El conseller de Economía, Rafael Climent, en Les Corts. / jesus signes
El conseller de Economía, Rafael Climent, en Les Corts. / jesus signes

Las grandes superficies celebran que la justicia les dé la razón y critican que Compromís exija ahora a Sánchez que sea opcional abrir en festivo

I. HERRERO VALENCIA.

«Nosotros cumplimos lo que firmamos y nos gustaría que los demás aplicasen el mismo criterio, porque a veces da la sensación de que no es así», sentencia Joaquín Cerveró, portavoz de las grandes superficies agrupadas en Anged, sobre el malestar creado en el sector por las últimas maniobras del conseller Rafael Climent, de Compromís, para restringir la libertad horaria.

Desde la patronal que representa a El Corte Inglés o Carrefour celebran que los tribunales les hayan dado la razón, al descartar que la declaración de zonas con libertad horaria en Valencia por parte del PP fuese lesiva para el interés general, como reveló LAS PROVINCIAS. «Siempre hemos defendido que no tiene sentido poner palos en la rueda a algo que funciona bien, ni hablar de lesividad cuando se han creado 800 puestos de trabajo», zanja.

Según Cerveró, «la propia realidad va por delante de planteamientos políticos basados en prejuicios», como los esgrimidos por los gobernantes de Compromís para oponerse a la libre apertura en festivo, pese al acuerdo alcanzado por el sector.

Se da la circunstancia de que el pacto firmado por el comercio en diciembre de 2017 para cerrar uno de cada tres festivos en ciudades como Valencia o Alicante incluía el compromiso de enterrar los frentes judiciales y evitar nuevos pleitos, pero la ofensiva judicial de la Generalitat contra la libertad horaria autorizada por el PP en 2013 se mantuvo.

Desde Comercio niegan haber incumplido lo pactado con el sector.

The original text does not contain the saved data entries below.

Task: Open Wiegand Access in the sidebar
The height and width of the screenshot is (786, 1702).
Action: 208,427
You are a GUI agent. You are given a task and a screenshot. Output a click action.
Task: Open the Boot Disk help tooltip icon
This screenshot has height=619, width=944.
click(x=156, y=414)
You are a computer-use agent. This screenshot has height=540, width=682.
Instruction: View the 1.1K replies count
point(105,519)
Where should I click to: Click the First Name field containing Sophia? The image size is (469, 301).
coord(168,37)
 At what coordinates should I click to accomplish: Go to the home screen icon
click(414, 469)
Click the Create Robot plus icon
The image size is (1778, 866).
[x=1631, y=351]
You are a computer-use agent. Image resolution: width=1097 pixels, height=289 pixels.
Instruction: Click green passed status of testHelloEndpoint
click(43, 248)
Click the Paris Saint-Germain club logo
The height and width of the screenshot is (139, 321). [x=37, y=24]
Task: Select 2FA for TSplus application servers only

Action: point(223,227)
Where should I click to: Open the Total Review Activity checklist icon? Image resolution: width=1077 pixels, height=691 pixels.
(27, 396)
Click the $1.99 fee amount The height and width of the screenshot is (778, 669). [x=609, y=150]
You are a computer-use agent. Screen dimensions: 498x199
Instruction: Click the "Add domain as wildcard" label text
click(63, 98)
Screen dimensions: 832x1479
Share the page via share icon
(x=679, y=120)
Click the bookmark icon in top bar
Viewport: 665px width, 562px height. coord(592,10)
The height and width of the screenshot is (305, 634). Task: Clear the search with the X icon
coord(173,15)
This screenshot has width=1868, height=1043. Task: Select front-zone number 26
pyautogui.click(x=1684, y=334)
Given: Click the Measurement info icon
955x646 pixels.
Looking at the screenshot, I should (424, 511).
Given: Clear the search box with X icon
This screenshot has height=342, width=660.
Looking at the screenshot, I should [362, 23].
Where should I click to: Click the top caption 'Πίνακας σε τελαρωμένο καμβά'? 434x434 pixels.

Como publicó este periódico, argumentan que no retiraron esa demanda porque cuando se dictó la sentencia, en septiembre aunque se notificó hace días por un error informático, aún estaban pendientes del resultado de la negociación con el Gobierno para evitar que llevase ante el Tribunal Constitucional la última restricción de los horarios.

Para las grandes superficies, no obstante, ese es uno de los gestos por los que «a veces se tiene la sensación de que no todos están cumpliendo lo pactado». El otro, y quizá el principal motivo del malestar con el departamento que dirige Climent, es que rescate en la negociación de las cuentas estatales su pretensión de acabar con la obligación legal de dar libertad horaria a los comercios de ciudades como Valencia o Alicante y de reducir de diez a ocho el mínimo de aperturas en festivo.

Según el portavoz de Anged, «no parece lógico ni razonable ofrecer el apoyo de Compromís a los Presupuestos Generales del Estado a cambio de romper el statu quo sobre las zonas de gran afluencia turística, con la tinta del acuerdo todavía fresca». «Son detalles que dentro del juego político tendrán su explicación pero no favorecen el clima de tranquilidad que se buscaba con el acuerdo, ni la seguridad y estabilidad que necesitamos», sentencia.